> _Exercise directions_:
Can you rewrite the data from its beginning through the line containing "Looking at the", inclusive, with "arrow" swapped for "chevron" and nothing else changed? Omit the pictures.

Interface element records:

[Begin]

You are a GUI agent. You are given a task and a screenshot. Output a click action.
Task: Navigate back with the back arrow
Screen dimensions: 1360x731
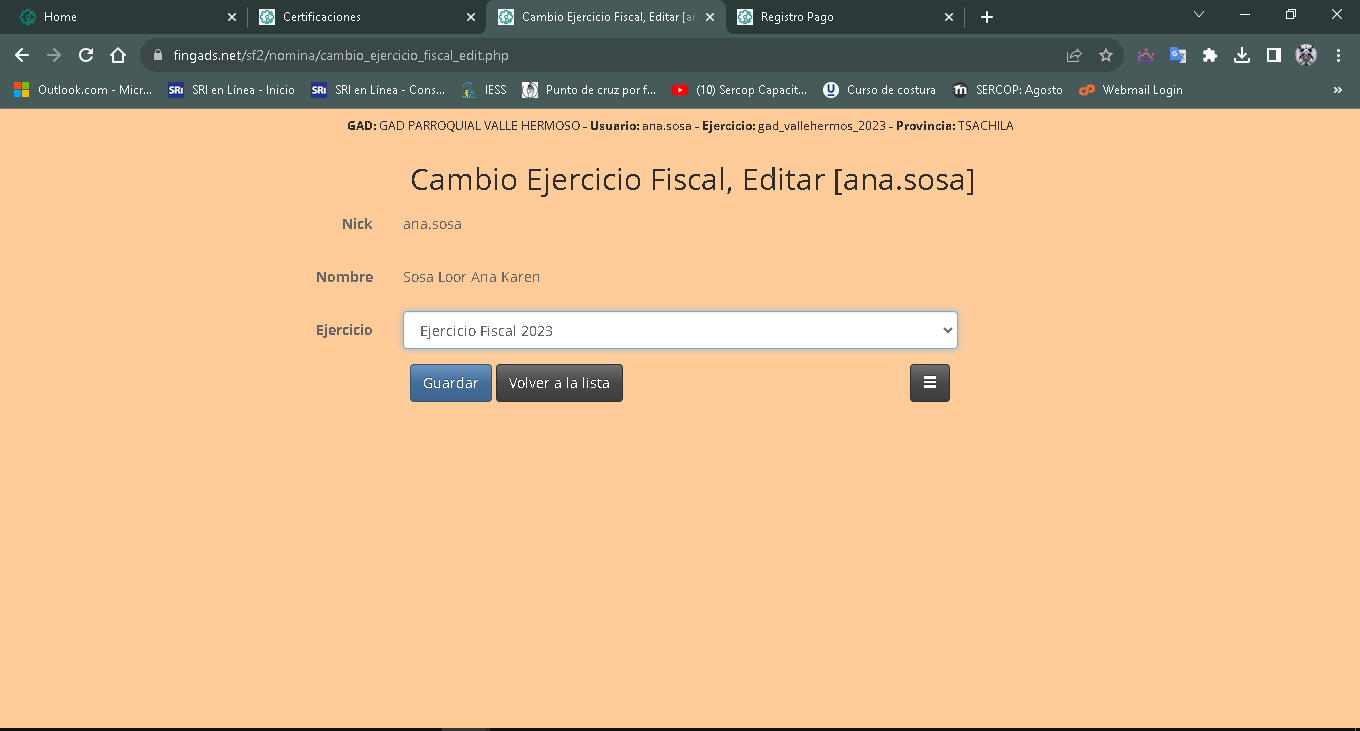pos(22,56)
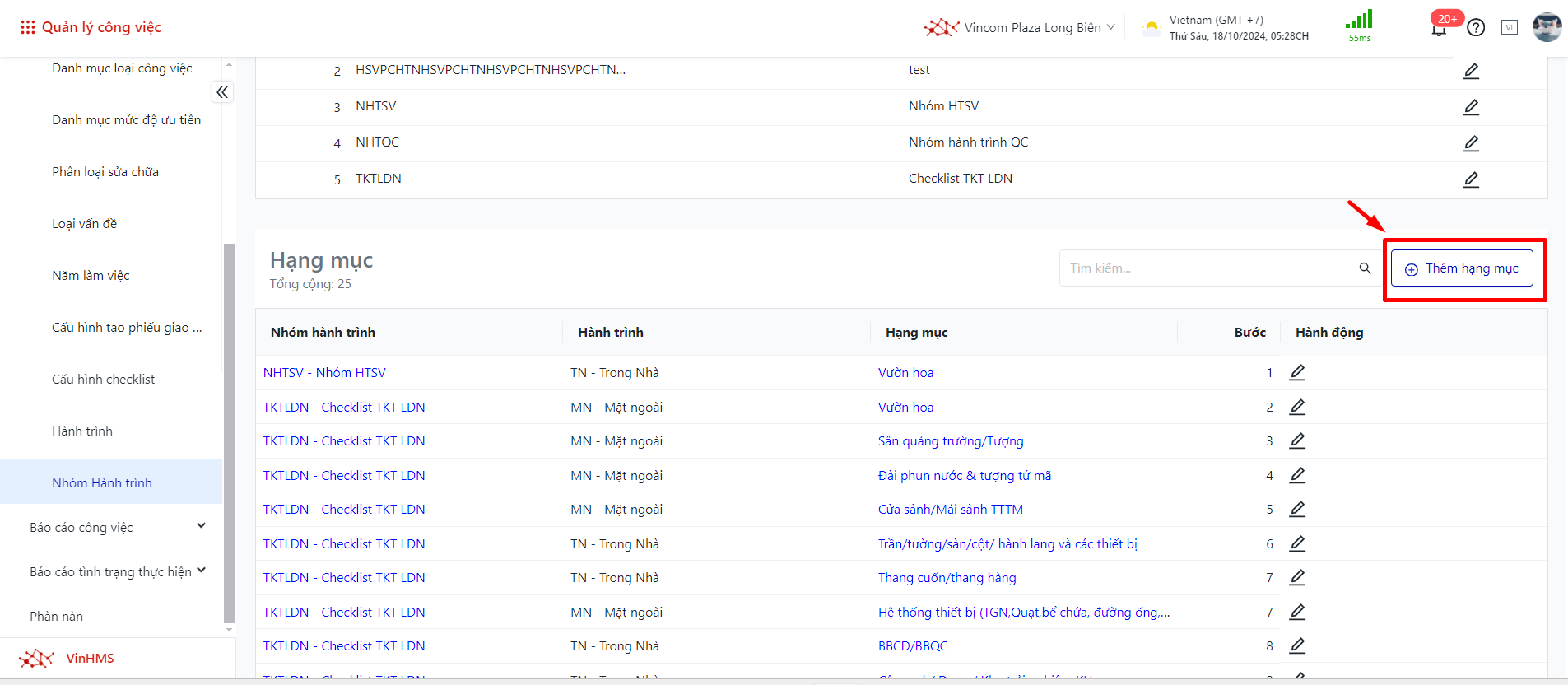Viewport: 1568px width, 685px height.
Task: Expand Báo cáo tình trạng thực hiện menu
Action: pyautogui.click(x=201, y=571)
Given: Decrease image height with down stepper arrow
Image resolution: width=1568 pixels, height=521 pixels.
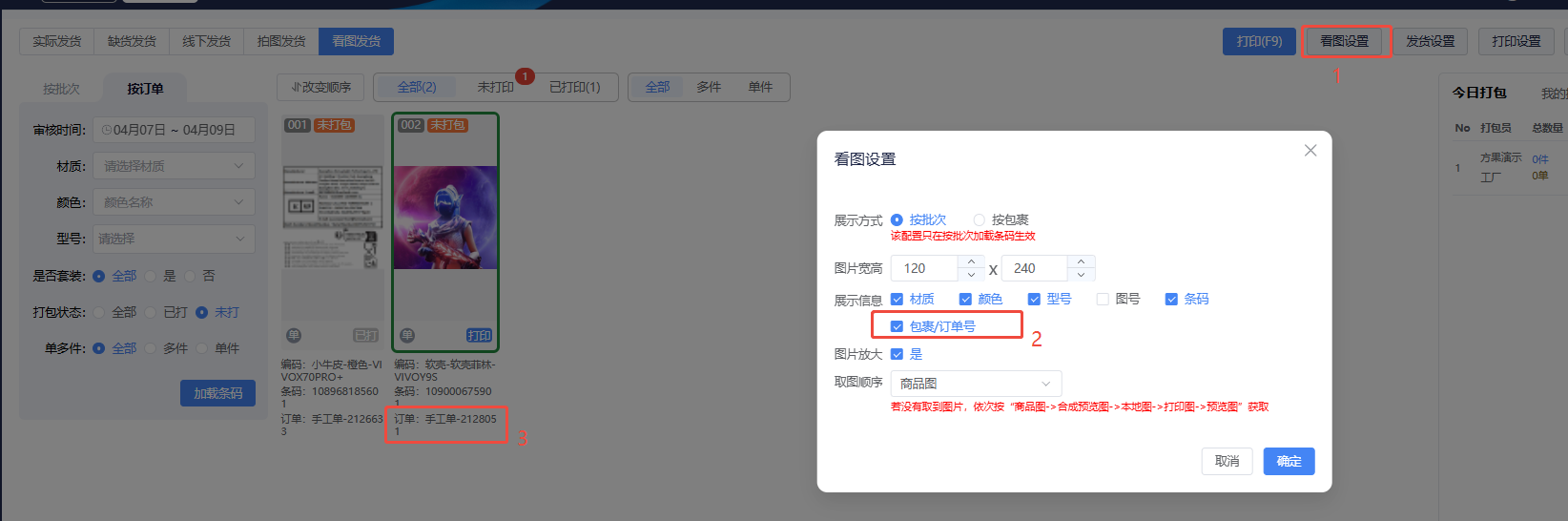Looking at the screenshot, I should pos(1081,275).
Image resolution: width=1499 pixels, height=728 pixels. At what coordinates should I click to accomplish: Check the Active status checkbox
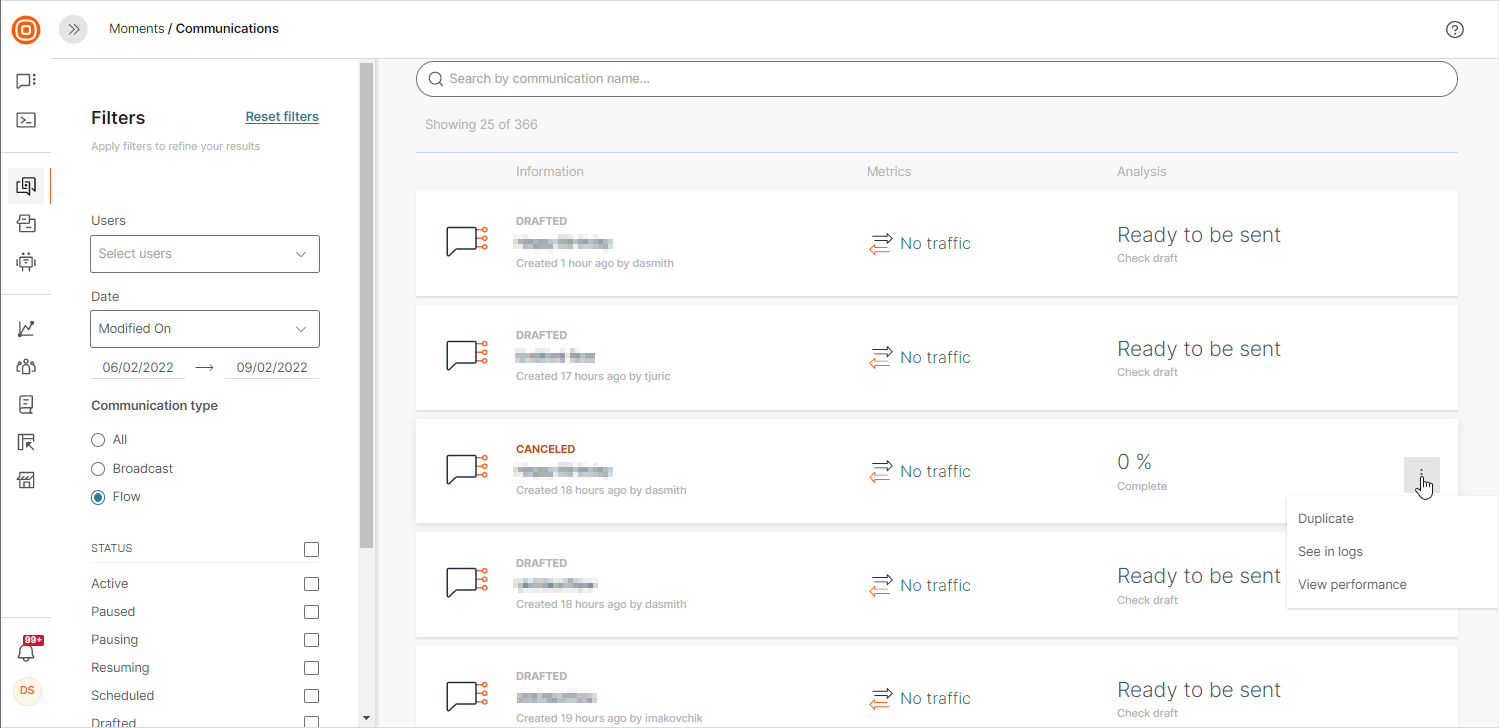tap(311, 584)
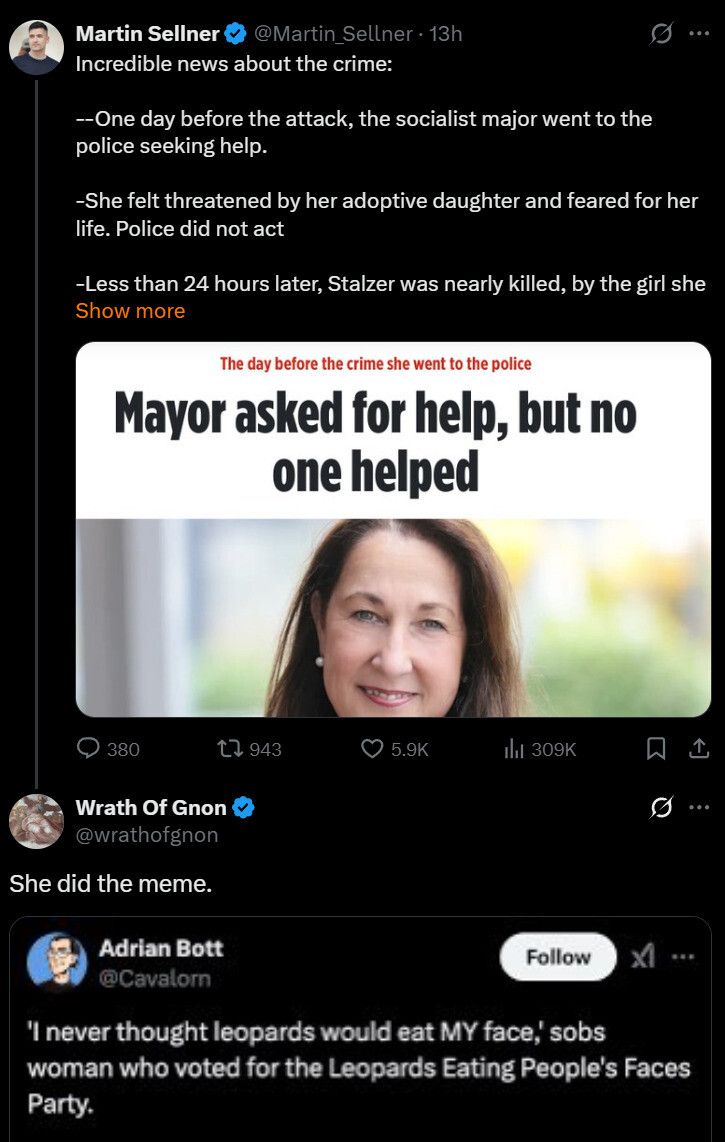725x1142 pixels.
Task: Open the view analytics icon showing 309K
Action: [510, 749]
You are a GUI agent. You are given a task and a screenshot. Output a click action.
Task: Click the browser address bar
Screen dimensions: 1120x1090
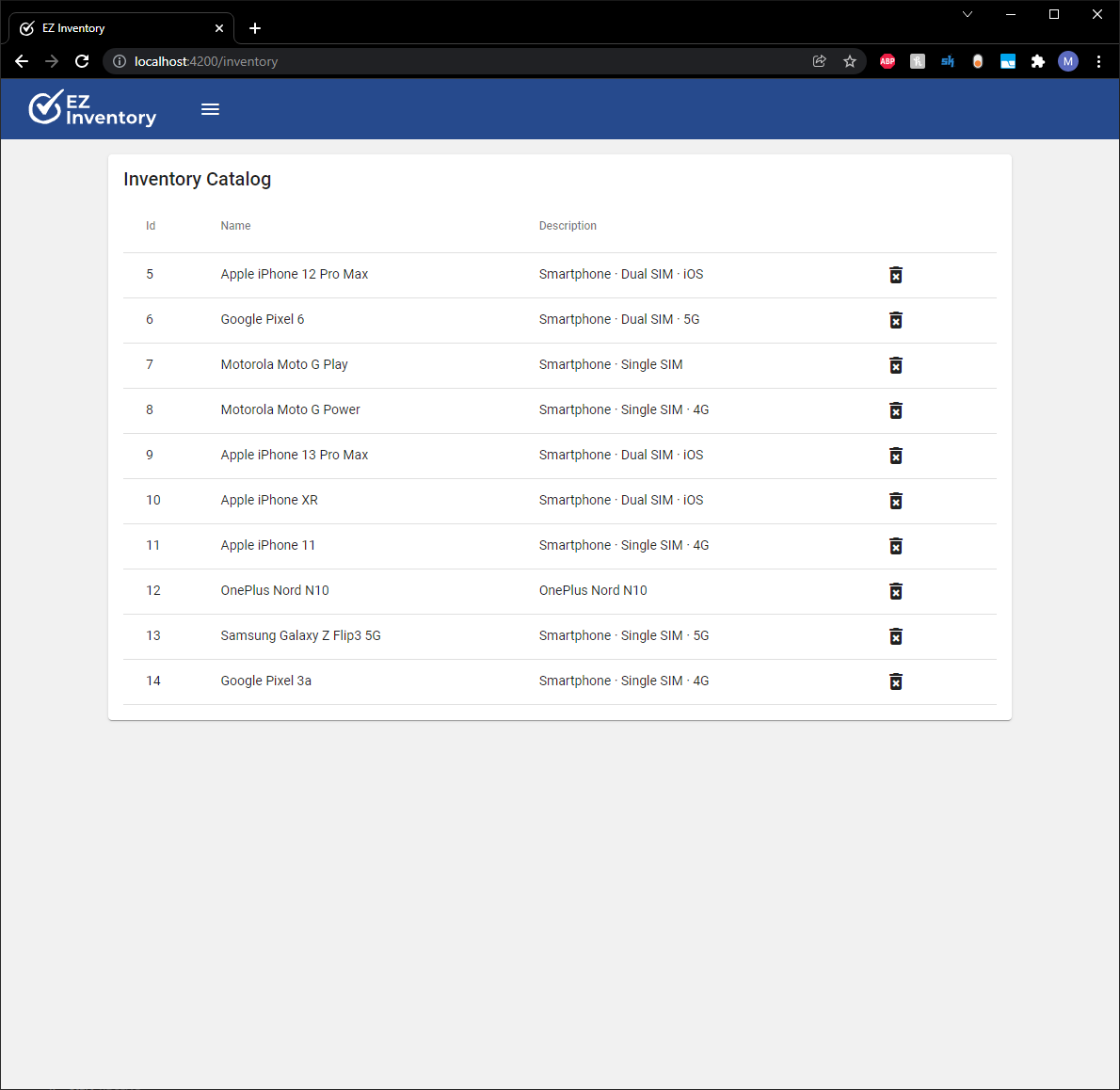(x=376, y=61)
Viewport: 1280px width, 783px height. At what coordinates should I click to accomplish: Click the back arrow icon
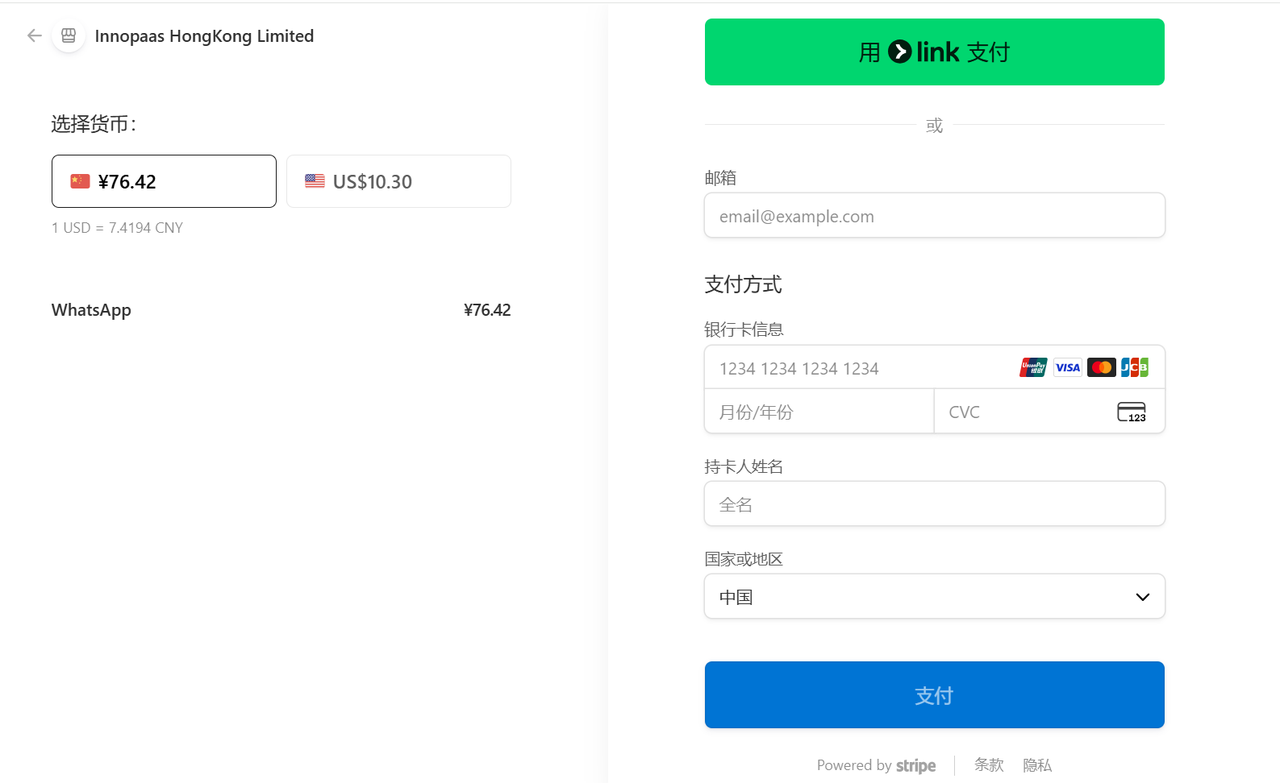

[End]

> _Full output_:
You are a GUI agent. You are given a task and a screenshot. Output a click action.
Task: Navigate back with the back chevron
Screen dimensions: 1360x731
pos(22,56)
Viewport: 1568px width, 685px height.
Task: Expand Báo cáo tình trạng thực hiện menu
Action: pyautogui.click(x=201, y=571)
Given: Decrease image height with down stepper chevron
Image resolution: width=1568 pixels, height=521 pixels.
Looking at the screenshot, I should pos(1081,275).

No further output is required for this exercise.